The UK legal system is failing women is the conclusion of a new report from the Fawcett Society.
The ground-breaking Sex Discrimination Law Review (SDLR) Panel also found that violence against women and girls is ‘endemic’ in the UK.
The SDLR Panel was made up of a team of legal experts and chaired by Dame Laura Cox, DBE, a retired High Court Justice. It was set up to review the UK’s sex discrimination laws in response to the risk that long-established rights could be eroded or weakened as a result of Brexit and leaving the EU single market. It also considered the effectiveness of current laws and how best to balance the rights of the individual with the responsibilities of the organisation.
The first-of-its-kind report calls for a number of specific changes to the legal system. These include strengthening the laws on sexual harassment at work to protect women from harassment by third parties; making ‘up-skirting’ an offence; making misogyny a hate crime; making any breach of a domestic abuse order a criminal offence; and extending protection from pregnancy discrimination to six months after maternity leave ends.
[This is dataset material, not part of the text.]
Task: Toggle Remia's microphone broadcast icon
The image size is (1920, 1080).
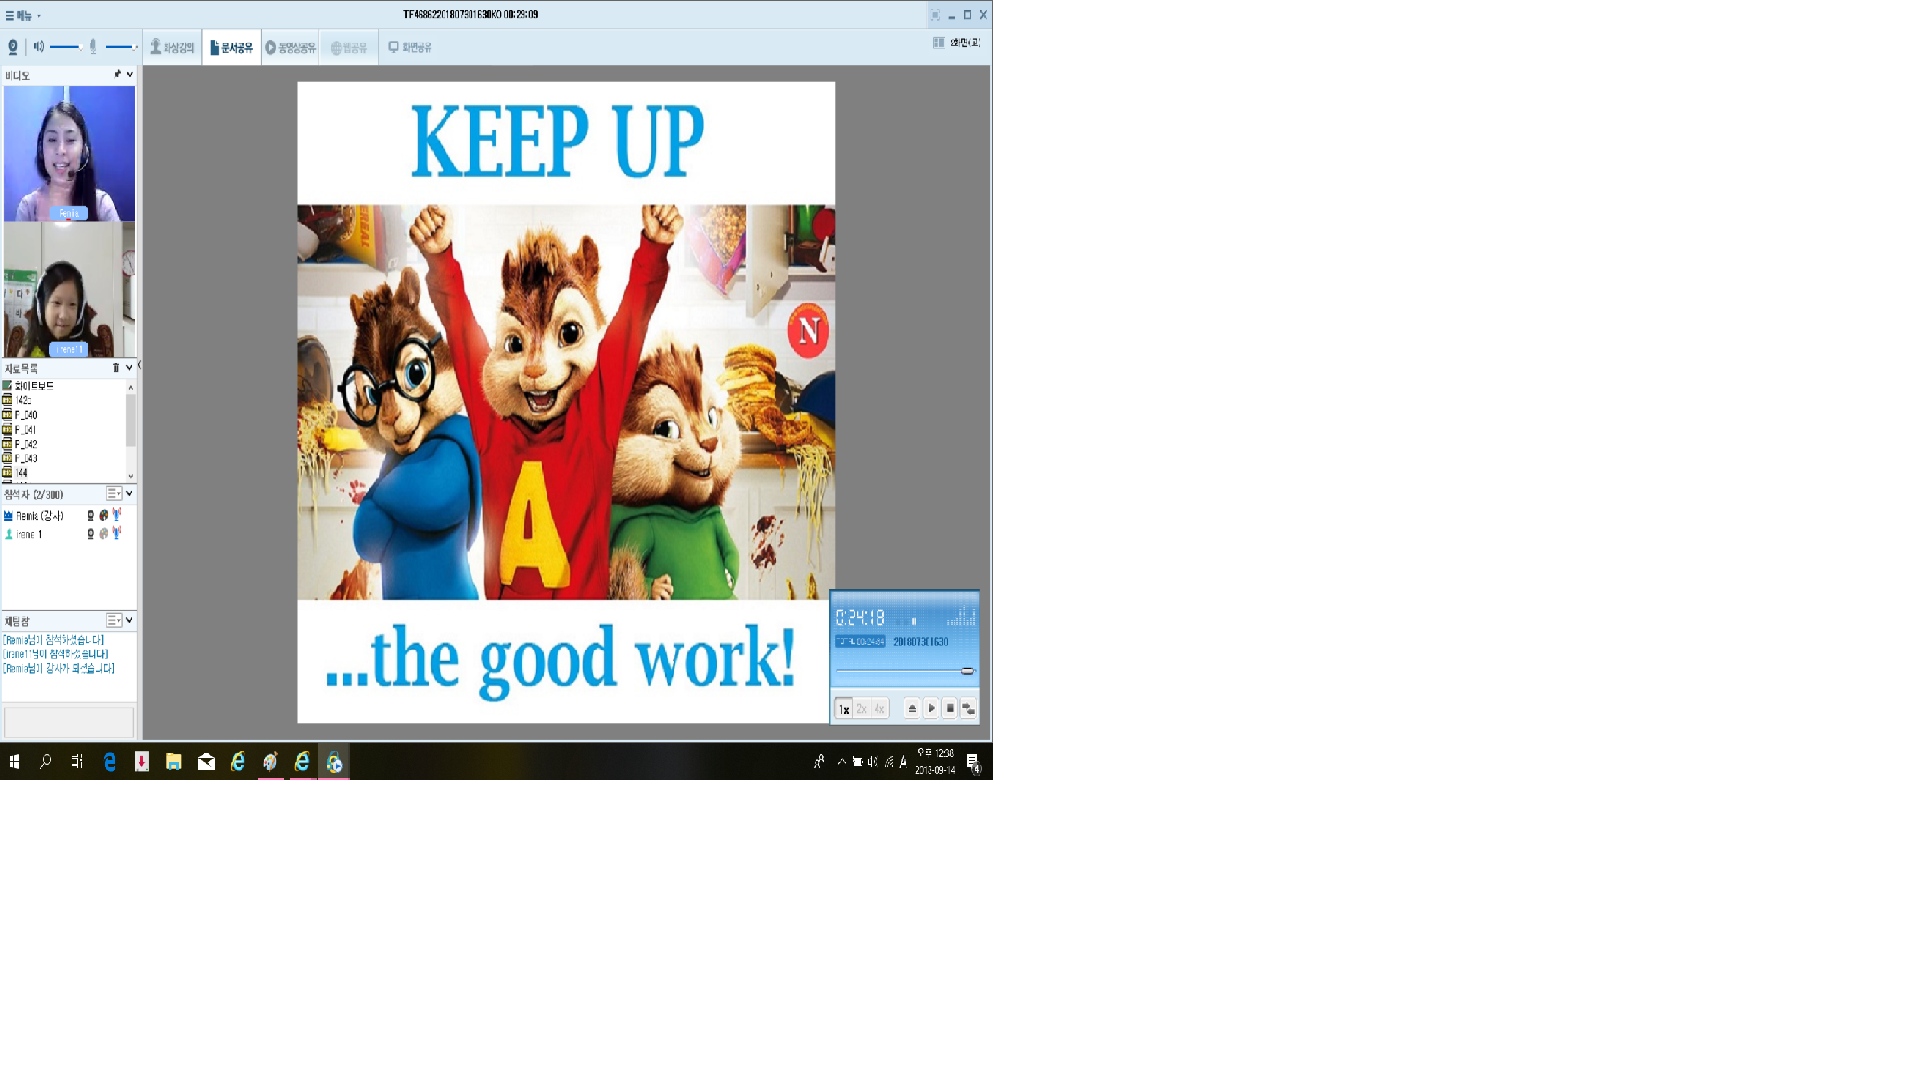Action: click(117, 515)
Sam Smethers, Chief Executive of the Fawcett Society, said, “What we see is a deeply misogynistic culture where harassment and abuse are endemic and normalised coupled with a legal system that lets women down because in many cases it doesn’t provide access to justice.”
Dame Laura Cox, Chair of the Review Panel added, “The evidence we received, of increasing levels of violence, abuse and harassment against women, was deeply disturbing.”
“A lack of access to justice for such women has wide-ranging implications not only for the women themselves, but also for society as a whole and for public confidence in our justice system.”
Sophie Walker, leader of the Women’s Equality Party said the report, “demonstrates that Time’s Up on politics that keeps failing women.
She continued, “We welcome this boldness of this report’s conclusion that an entirely new way forward is needed…”
“Fawcett’s conclusion that violence against women and girls is ‘endemic’ in the UK is an indictment of successive governments’ failure to deal with the problem.”